Un patrimoine à reconsidérer

            Il faut savoir que depuis 1975, les municipalités de l’Ontario sont tenues par la Loi sur le Patrimoine de l’Ontario (OHA) de tenir un registre des propriétés listées et désignées. À Tiny c’est le Comité consultatif héritage de Tiny (CCHT) qui est en charge de proposer au conseil municipal du canton les propriétés listées et désignées. 

            Le fait d’être une propriété listée est une étape vers la désignation au registre. À Tiny, 29 propriétés sont listées et 4 sont désignées. Pour être désigné, un site ou un bâtiment doit répondre à au moins 2 critères d’un ensemble de neuf concernant par exemple l’importance d’un site pour l’histoire d’une communauté ou les caractéristiques architecturales d’une maison.

            La désignation seule assure la conservation d’une propriété. Une fois désigné le site ou le bâtiment ne peut être altéré, modifié ou démoli. Or, depuis 2022, la Loi visant à accélérer la construction de plus de logements du gouvernement de l’Ontario, stipule que les propriétés qui sont listées devront être soit désignées ou retirées du registre avant le 1er janvier 2027. Les 4 propriétés désignées du canton sont le pont de chemin de fer de la route de concession 2 Est, le cimetière de Copeland Hill, l’église Saint-Patrick et l’église Sainte-Croix.

            Lors de la rencontre du Comité consultatif héritage de Tiny du 24 février dernier, les membres du comité ont accueilli des représentants de la firme de planification MHBC de Barrie qui avaient préparé un rapport et des recommandations sur les prochaines étapes à suivre concernant la classification des sites et bâtiments historiques du Canton. Les résidents étaient invités à la rencontre afin de commenter, questionner et faire des recommandations aux membres du comité à propos des propriétés qui devraient être ajoutées ou retirées du registre. Aucune décision ne devait être prise lors de cette rencontre.

            Au cours de la présentation du rapport, Dan Currie et Gilliam Smith de MHBC ont fait un survol des 29 propriétés listées du canton en soulignant le fait que certaines propriétés comme l’ancienne école du 150 Greenpoint et la maison du 347 Chemin Balm Beach Ouest pourraient faire l’objet d’une désignation. Un échéancier décisionnel a également été proposé et la date du 17 mars a été retenue pour une prochaine rencontre du comité.
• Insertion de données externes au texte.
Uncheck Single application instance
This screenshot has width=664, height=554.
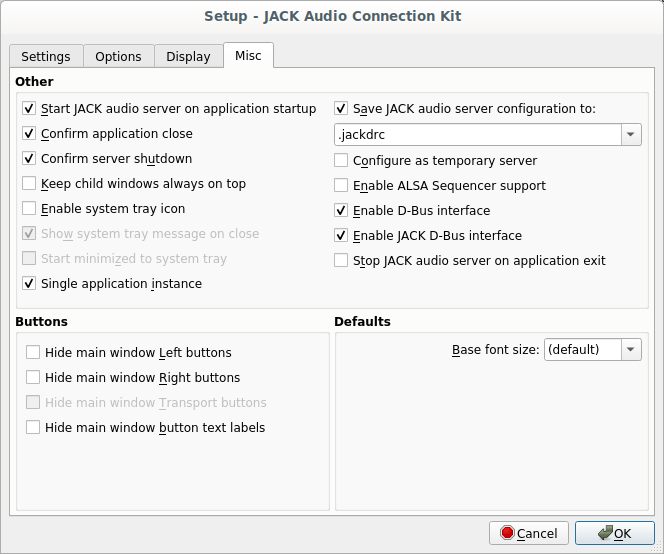pos(29,284)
            Des personnes de l’assistance ont posé plusieurs questions entre autres au sujet de la maison Théophile Brunelle qui a été démolie en 2023 à savoir si d’autres maisons significatives comme la maison Labatte de la Baie du Tonnerre pourraient subir le même sort. La réponse a été que pour l’instant, le propriétaire de la Maison Labatte ne veut pas que la propriété soit désignée et que la municipalité ne disposait pas de règlement obligeant les propriétaires à entretenir leurs propriétés si ces dernières n’étaient que listées au registre.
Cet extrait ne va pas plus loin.